Exercise:
Update the material below by replacing every "Instruction" with "Directive" and leaving all else unchanged.

════

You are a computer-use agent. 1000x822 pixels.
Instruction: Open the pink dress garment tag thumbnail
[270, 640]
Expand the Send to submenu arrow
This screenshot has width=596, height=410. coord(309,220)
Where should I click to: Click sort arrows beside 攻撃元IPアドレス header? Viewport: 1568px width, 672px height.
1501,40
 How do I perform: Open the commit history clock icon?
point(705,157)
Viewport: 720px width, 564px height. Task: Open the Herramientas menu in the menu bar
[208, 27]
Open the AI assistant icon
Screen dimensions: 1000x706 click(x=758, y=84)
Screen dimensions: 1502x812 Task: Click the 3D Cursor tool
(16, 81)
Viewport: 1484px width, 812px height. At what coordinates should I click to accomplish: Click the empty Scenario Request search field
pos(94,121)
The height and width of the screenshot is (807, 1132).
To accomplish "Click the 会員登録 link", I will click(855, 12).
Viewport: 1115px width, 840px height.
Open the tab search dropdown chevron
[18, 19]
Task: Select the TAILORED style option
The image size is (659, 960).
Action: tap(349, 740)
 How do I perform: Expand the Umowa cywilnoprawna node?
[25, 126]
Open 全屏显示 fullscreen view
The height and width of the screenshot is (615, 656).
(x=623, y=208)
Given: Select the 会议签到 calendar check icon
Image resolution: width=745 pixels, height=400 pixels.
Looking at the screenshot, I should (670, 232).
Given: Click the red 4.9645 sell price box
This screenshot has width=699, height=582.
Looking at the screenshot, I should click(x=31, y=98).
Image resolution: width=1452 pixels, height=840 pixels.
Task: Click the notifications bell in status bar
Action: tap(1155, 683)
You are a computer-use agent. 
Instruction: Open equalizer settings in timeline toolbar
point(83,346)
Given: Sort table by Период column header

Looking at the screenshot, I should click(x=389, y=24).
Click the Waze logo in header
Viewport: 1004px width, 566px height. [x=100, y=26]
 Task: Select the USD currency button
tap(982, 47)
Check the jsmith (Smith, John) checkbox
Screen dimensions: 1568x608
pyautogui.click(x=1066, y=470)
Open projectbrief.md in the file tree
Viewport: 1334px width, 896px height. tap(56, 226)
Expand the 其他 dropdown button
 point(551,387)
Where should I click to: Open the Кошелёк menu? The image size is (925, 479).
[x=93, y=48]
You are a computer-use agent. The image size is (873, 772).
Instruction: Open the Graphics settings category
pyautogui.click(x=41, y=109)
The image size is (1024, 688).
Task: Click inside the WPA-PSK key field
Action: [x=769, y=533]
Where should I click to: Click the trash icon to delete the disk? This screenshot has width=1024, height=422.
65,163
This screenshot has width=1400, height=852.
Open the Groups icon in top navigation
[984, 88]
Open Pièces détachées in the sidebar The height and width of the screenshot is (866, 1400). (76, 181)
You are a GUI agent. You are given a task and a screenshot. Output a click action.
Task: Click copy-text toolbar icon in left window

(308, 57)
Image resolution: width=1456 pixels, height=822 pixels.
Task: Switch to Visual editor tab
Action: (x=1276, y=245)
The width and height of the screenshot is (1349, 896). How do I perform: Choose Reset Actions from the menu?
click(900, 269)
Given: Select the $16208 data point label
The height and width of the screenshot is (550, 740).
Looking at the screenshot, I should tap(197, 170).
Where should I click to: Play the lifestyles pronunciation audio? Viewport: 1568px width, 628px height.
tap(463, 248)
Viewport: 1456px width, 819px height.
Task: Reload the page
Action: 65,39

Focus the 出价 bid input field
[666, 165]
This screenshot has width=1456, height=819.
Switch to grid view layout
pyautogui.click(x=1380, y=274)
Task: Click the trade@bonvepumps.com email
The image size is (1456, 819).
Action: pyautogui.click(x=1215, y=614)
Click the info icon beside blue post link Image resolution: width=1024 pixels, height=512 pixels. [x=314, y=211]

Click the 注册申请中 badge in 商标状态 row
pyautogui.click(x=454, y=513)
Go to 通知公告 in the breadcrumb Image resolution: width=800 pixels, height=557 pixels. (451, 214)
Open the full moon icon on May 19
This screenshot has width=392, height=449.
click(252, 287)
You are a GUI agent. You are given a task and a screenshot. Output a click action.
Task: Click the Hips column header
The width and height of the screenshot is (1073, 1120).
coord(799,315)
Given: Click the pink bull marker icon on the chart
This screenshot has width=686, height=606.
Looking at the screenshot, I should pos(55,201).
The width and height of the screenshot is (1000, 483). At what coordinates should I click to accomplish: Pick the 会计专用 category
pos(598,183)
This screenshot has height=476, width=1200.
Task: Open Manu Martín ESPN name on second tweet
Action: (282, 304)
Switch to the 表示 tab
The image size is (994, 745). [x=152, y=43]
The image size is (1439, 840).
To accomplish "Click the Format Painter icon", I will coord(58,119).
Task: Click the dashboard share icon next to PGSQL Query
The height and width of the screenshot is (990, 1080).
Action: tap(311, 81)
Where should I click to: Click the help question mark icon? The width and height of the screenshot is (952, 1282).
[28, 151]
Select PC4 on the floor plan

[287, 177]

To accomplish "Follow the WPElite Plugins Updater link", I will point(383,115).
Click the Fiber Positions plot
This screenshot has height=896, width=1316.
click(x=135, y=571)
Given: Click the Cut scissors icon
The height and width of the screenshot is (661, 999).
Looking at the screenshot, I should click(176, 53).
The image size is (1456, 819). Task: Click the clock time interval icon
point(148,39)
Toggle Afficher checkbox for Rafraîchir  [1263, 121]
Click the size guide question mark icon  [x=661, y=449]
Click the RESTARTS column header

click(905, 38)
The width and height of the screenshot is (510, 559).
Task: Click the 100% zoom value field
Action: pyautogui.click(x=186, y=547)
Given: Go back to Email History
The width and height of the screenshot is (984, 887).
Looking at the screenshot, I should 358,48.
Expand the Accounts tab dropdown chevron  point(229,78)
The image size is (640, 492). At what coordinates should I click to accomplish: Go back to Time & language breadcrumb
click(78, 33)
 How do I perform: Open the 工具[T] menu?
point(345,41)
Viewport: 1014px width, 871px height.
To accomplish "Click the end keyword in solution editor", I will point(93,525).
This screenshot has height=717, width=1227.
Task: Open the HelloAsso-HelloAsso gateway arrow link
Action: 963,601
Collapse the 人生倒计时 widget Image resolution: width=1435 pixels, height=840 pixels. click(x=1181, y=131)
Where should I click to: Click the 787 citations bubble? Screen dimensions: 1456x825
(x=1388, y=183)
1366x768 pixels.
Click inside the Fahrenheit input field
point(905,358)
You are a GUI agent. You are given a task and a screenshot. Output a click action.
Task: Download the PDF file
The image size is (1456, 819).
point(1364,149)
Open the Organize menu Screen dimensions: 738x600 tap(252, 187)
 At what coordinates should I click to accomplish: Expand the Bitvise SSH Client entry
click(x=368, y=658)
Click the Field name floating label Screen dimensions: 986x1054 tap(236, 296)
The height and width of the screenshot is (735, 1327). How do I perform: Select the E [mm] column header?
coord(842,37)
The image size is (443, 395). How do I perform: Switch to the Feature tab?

════

Result of the task:
You are a computer-use agent. 1000x822 pixels.
Directive: Open the pink dress garment tag thumbnail
[270, 640]
Expand the Send to submenu arrow
This screenshot has width=596, height=410. coord(309,220)
Where should I click to: Click sort arrows beside 攻撃元IPアドレス header? Viewport: 1568px width, 672px height.
1501,40
 How do I perform: Open the commit history clock icon?
point(705,157)
Viewport: 720px width, 564px height. Task: Open the Herramientas menu in the menu bar
[208, 27]
Open the AI assistant icon
Screen dimensions: 1000x706 click(x=758, y=84)
Screen dimensions: 1502x812 Task: Click the 3D Cursor tool
(16, 81)
Viewport: 1484px width, 812px height. At what coordinates should I click to accomplish: Click the empty Scenario Request search field
pos(94,121)
The height and width of the screenshot is (807, 1132).
To accomplish "Click the 会員登録 link", I will click(855, 12).
Viewport: 1115px width, 840px height.
Open the tab search dropdown chevron
[18, 19]
Task: Select the TAILORED style option
The image size is (659, 960).
Action: tap(349, 740)
 How do I perform: Expand the Umowa cywilnoprawna node?
[25, 126]
Open 全屏显示 fullscreen view
The height and width of the screenshot is (615, 656).
(x=623, y=208)
Given: Select the 会议签到 calendar check icon
Image resolution: width=745 pixels, height=400 pixels.
Looking at the screenshot, I should (670, 232).
Given: Click the red 4.9645 sell price box
This screenshot has width=699, height=582.
Looking at the screenshot, I should click(x=31, y=98).
Image resolution: width=1452 pixels, height=840 pixels.
Task: Click the notifications bell in status bar
Action: tap(1155, 683)
You are a computer-use agent. 
Directive: Open equalizer settings in timeline toolbar
point(83,346)
Given: Sort table by Период column header

Looking at the screenshot, I should click(x=389, y=24).
Click the Waze logo in header
Viewport: 1004px width, 566px height. [x=100, y=26]
 Task: Select the USD currency button
tap(982, 47)
Check the jsmith (Smith, John) checkbox
Screen dimensions: 1568x608
pyautogui.click(x=1066, y=470)
Open projectbrief.md in the file tree
Viewport: 1334px width, 896px height. tap(56, 226)
Expand the 其他 dropdown button
 point(551,387)
Where should I click to: Open the Кошелёк menu? The image size is (925, 479).
[x=93, y=48]
You are a computer-use agent. The image size is (873, 772).
Directive: Open the Graphics settings category
pyautogui.click(x=41, y=109)
The image size is (1024, 688).
Task: Click inside the WPA-PSK key field
Action: [x=769, y=533]
Where should I click to: Click the trash icon to delete the disk? This screenshot has width=1024, height=422.
65,163
This screenshot has width=1400, height=852.
Open the Groups icon in top navigation
[984, 88]
Open Pièces détachées in the sidebar The height and width of the screenshot is (866, 1400). (76, 181)
You are a GUI agent. You are given a task and a screenshot. Output a click action.
Task: Click copy-text toolbar icon in left window

(308, 57)
Image resolution: width=1456 pixels, height=822 pixels.
Task: Switch to Visual editor tab
Action: (x=1276, y=245)
The width and height of the screenshot is (1349, 896). How do I perform: Choose Reset Actions from the menu?
click(900, 269)
Given: Select the $16208 data point label
The height and width of the screenshot is (550, 740).
Looking at the screenshot, I should tap(197, 170).
Where should I click to: Play the lifestyles pronunciation audio? Viewport: 1568px width, 628px height.
tap(463, 248)
Viewport: 1456px width, 819px height.
Task: Reload the page
Action: 65,39

Focus the 出价 bid input field
[666, 165]
This screenshot has width=1456, height=819.
Switch to grid view layout
pyautogui.click(x=1380, y=274)
Task: Click the trade@bonvepumps.com email
The image size is (1456, 819).
Action: pyautogui.click(x=1215, y=614)
Click the info icon beside blue post link Image resolution: width=1024 pixels, height=512 pixels. [x=314, y=211]

Click the 注册申请中 badge in 商标状态 row
pyautogui.click(x=454, y=513)
Go to 通知公告 in the breadcrumb Image resolution: width=800 pixels, height=557 pixels. (451, 214)
Open the full moon icon on May 19
This screenshot has width=392, height=449.
click(252, 287)
You are a GUI agent. You are given a task and a screenshot. Output a click action.
Task: Click the Hips column header
The width and height of the screenshot is (1073, 1120).
coord(799,315)
Given: Click the pink bull marker icon on the chart
This screenshot has width=686, height=606.
Looking at the screenshot, I should pos(55,201).
The width and height of the screenshot is (1000, 483). At what coordinates should I click to accomplish: Pick the 会计专用 category
pos(598,183)
This screenshot has height=476, width=1200.
Task: Open Manu Martín ESPN name on second tweet
Action: (282, 304)
Switch to the 表示 tab
The image size is (994, 745). [x=152, y=43]
The image size is (1439, 840).
To accomplish "Click the Format Painter icon", I will coord(58,119).
Task: Click the dashboard share icon next to PGSQL Query
The height and width of the screenshot is (990, 1080).
Action: tap(311, 81)
Where should I click to: Click the help question mark icon? The width and height of the screenshot is (952, 1282).
[28, 151]
Select PC4 on the floor plan

[287, 177]

To accomplish "Follow the WPElite Plugins Updater link", I will point(383,115).
Click the Fiber Positions plot
This screenshot has height=896, width=1316.
click(x=135, y=571)
Given: Click the Cut scissors icon
The height and width of the screenshot is (661, 999).
Looking at the screenshot, I should click(176, 53).
The image size is (1456, 819). Task: Click the clock time interval icon
point(148,39)
Toggle Afficher checkbox for Rafraîchir  [1263, 121]
Click the size guide question mark icon  [x=661, y=449]
Click the RESTARTS column header

click(905, 38)
The width and height of the screenshot is (510, 559).
Task: Click the 100% zoom value field
Action: pyautogui.click(x=186, y=547)
Given: Go back to Email History
The width and height of the screenshot is (984, 887).
Looking at the screenshot, I should 358,48.
Expand the Accounts tab dropdown chevron  point(229,78)
The image size is (640, 492). At what coordinates should I click to accomplish: Go back to Time & language breadcrumb
click(78, 33)
 How do I perform: Open the 工具[T] menu?
point(345,41)
Viewport: 1014px width, 871px height.
To accomplish "Click the end keyword in solution editor", I will point(93,525).
This screenshot has height=717, width=1227.
Task: Open the HelloAsso-HelloAsso gateway arrow link
Action: 963,601
Collapse the 人生倒计时 widget Image resolution: width=1435 pixels, height=840 pixels. click(x=1181, y=131)
Where should I click to: Click the 787 citations bubble? Screen dimensions: 1456x825
(x=1388, y=183)
1366x768 pixels.
Click inside the Fahrenheit input field
point(905,358)
You are a GUI agent. You are given a task and a screenshot. Output a click action.
Task: Download the PDF file
The image size is (1456, 819).
point(1364,149)
Open the Organize menu Screen dimensions: 738x600 tap(252, 187)
 At what coordinates should I click to accomplish: Expand the Bitvise SSH Client entry
click(x=368, y=658)
Click the Field name floating label Screen dimensions: 986x1054 tap(236, 296)
The height and width of the screenshot is (735, 1327). How do I perform: Select the E [mm] column header?
coord(842,37)
The image size is (443, 395). How do I perform: Switch to the Feature tab?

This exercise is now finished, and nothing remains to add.